Gregory Abul-Faraj
Gregory Abul-Faraj [1]
(ABUL-PHARAGIUS, or ABULFARADASCH), (called also Bar-Hebraeus, from his father having been originally a Jew), was the son of Aaron, a physician of Malatia, in Armenia, and was born in 1226, and, like his father, was a Jacobite. He applied himself to the study of the Syriac and Arabic languages, philosophy, theology, and medicine: in the latter he became a great proficient, and acquired a high reputation among the Moslems. When only twenty-one years of age he was made bishop of Guba by the Jacobite patriarch Ignatius; and in 1247 he was made bishop of Aleppo. About 1266 he was made Maphrian, or primate of the Jacobites in the East, which dignity he retained till his death, in 1286. His works are very numerous; the best known is the Syriac Chronicle, which is largely cited by Gibbon, and is, in fact, a repository of Eastern history. It consists of two parts:
1. The Dynasties — a Civil Chronicle from Adam to A.D. 1286;
2. An Ecclesiastical History, which again falls into two divisions:
(1.) A Catalogue and Chronicle of the Patriarchs of Antioch, called by this author the Pontiffs of the West;
(2.) A Catalogue and Chronicle of the Primates, Patriarchs, and Maphrians of the East.

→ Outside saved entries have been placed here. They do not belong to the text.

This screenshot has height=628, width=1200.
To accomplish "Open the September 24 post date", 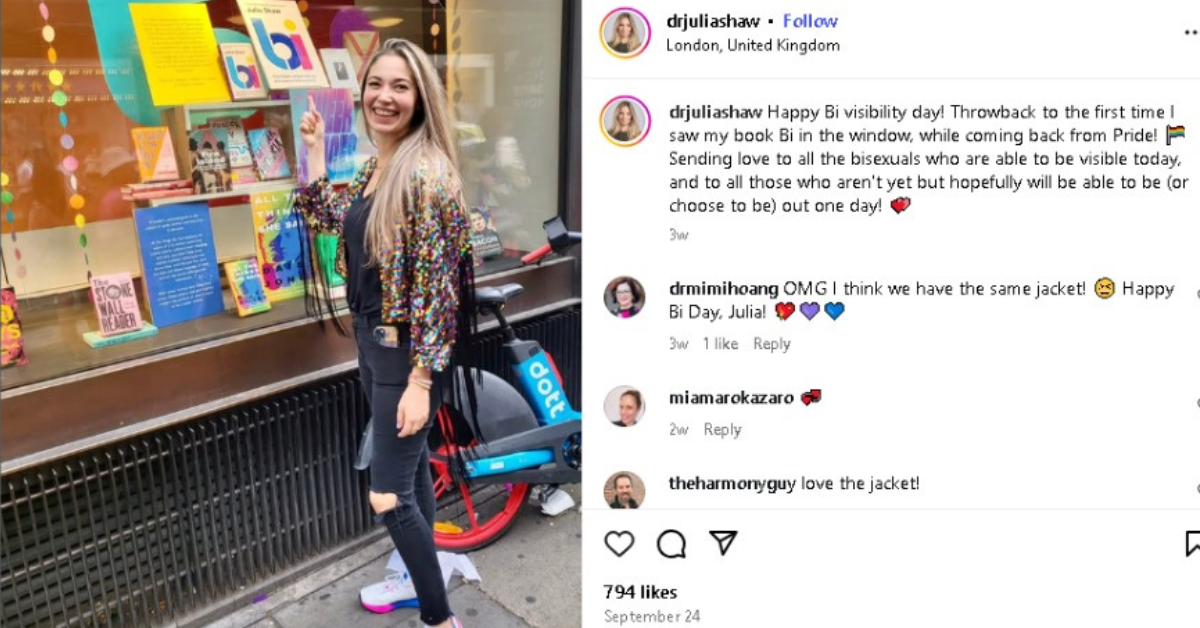I will (652, 616).
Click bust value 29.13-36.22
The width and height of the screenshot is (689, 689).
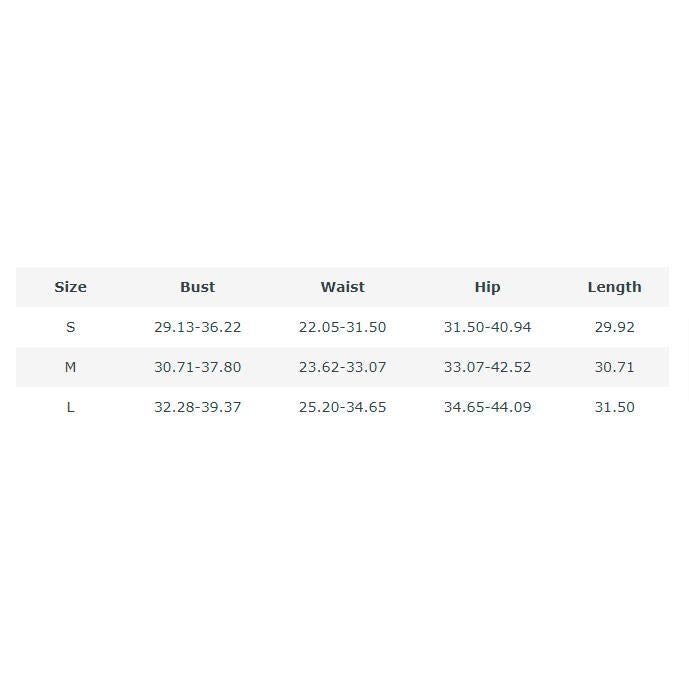(x=197, y=327)
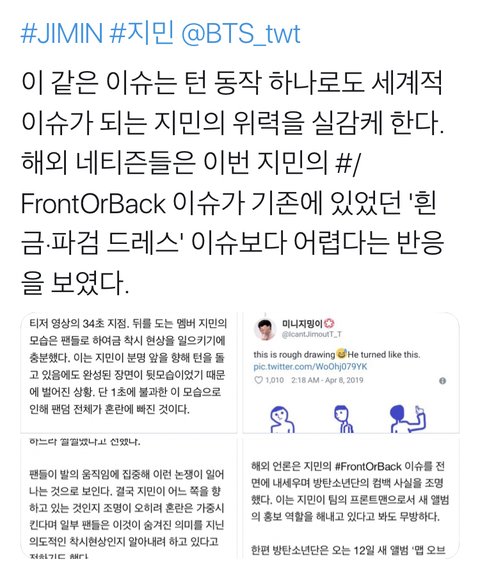Click flower badge next to 미니지밍이
The width and height of the screenshot is (480, 582).
(329, 324)
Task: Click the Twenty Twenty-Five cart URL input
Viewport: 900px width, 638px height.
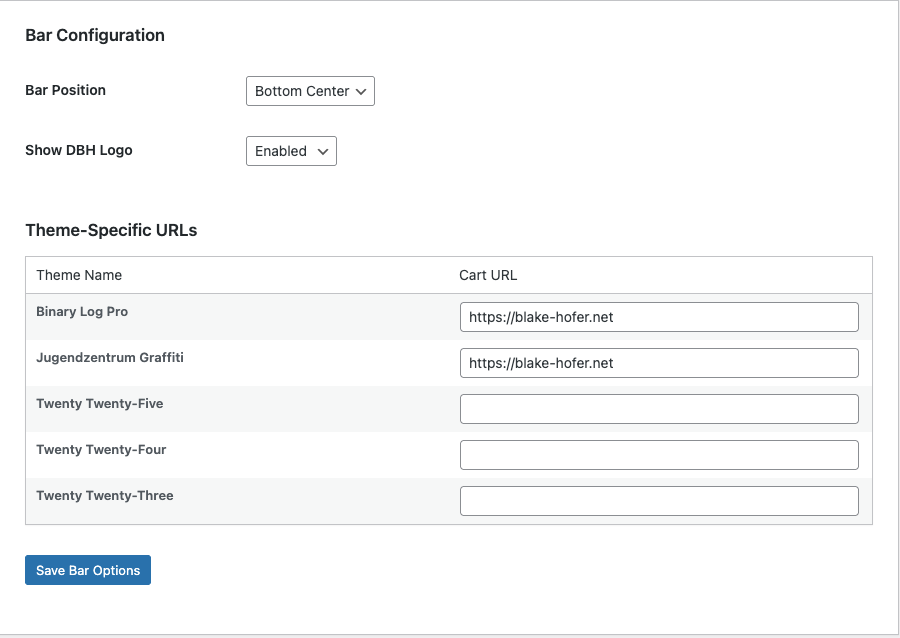Action: pyautogui.click(x=659, y=409)
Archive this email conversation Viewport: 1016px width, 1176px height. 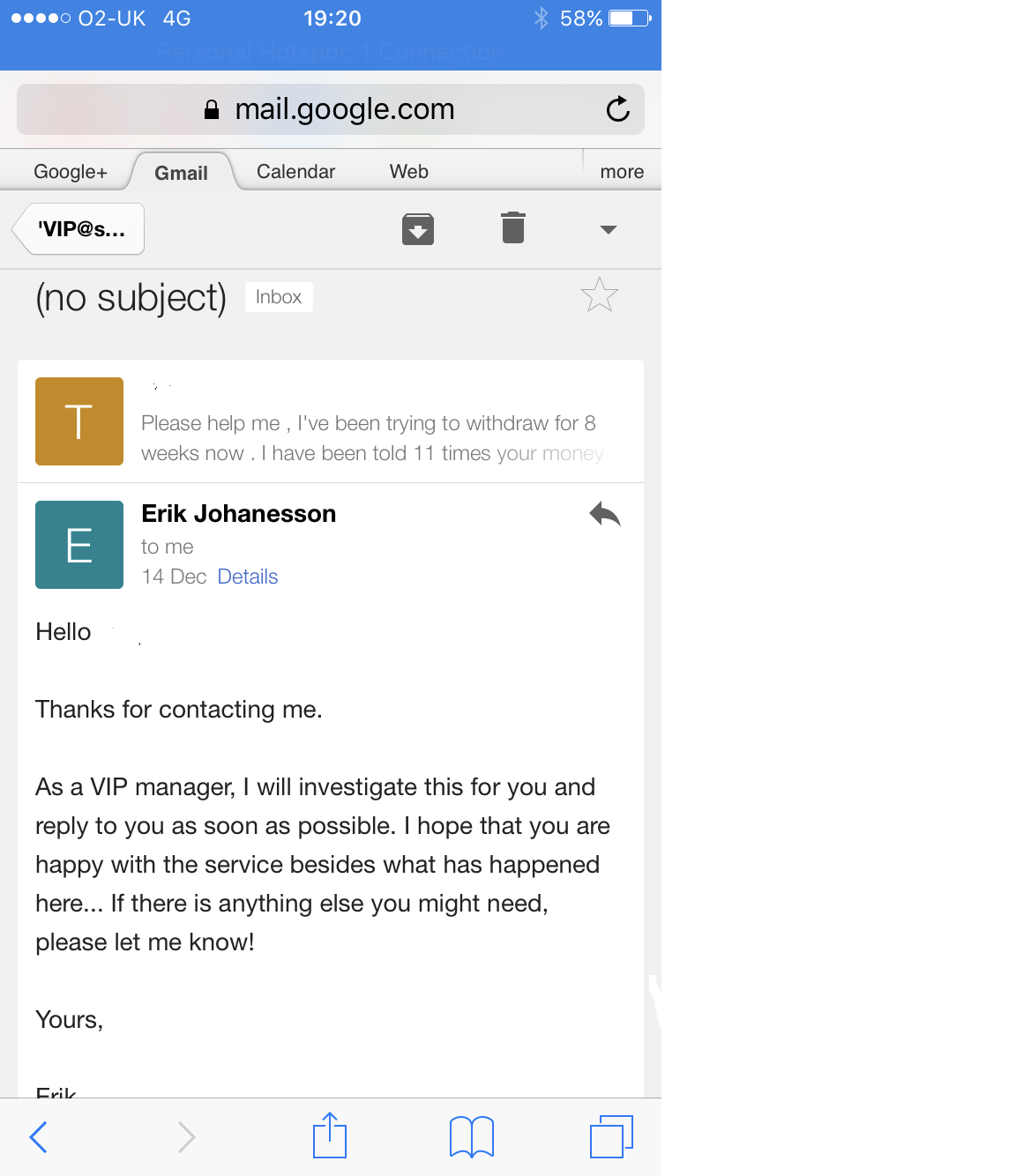tap(418, 229)
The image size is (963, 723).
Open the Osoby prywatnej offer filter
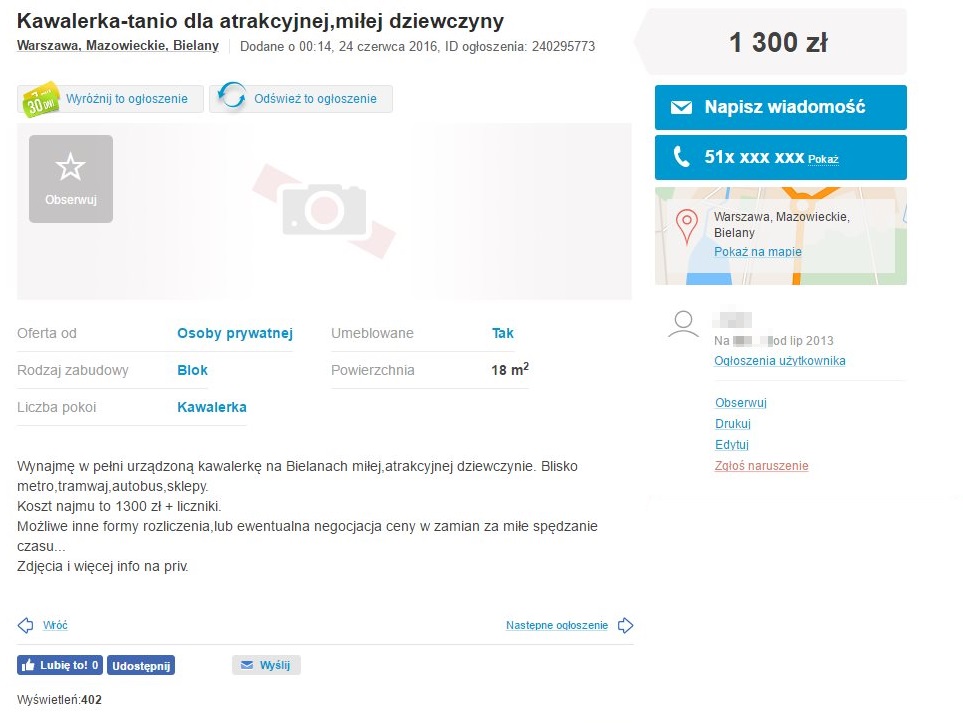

The Civil Chronicle is published in Syriac and Latin, from the Bodleian MS., under the title Chronicon Syriacum, ed. P. J. Bruns and G. G. Kirsch (Lips. 1788, 2 vols. 4to); an abridgment of the whole chronicle made in Arabic by Abul-faraj, in Arabic and Latin by Pococke, under the title Historia Compendiosa Danastiarum, ab Ed. Pocockio interprete (Oxon. 1663, 2 vols. 4to). A complete edition was proposed in Germany by Bernstein, in 1847, but nothing beyond the prospectus has yet appeared. The "Ecclesiastical History" exists in MS. in the Vatican and Bodleian (?) libraries. The autobiography of Abul-faraj is given by Assemanni, Bibliotheca Orientalis, tom. 2, See Cave, Hist. Lit. Ann. 1284; Christian Remembrancer, vol. 30, p. 300.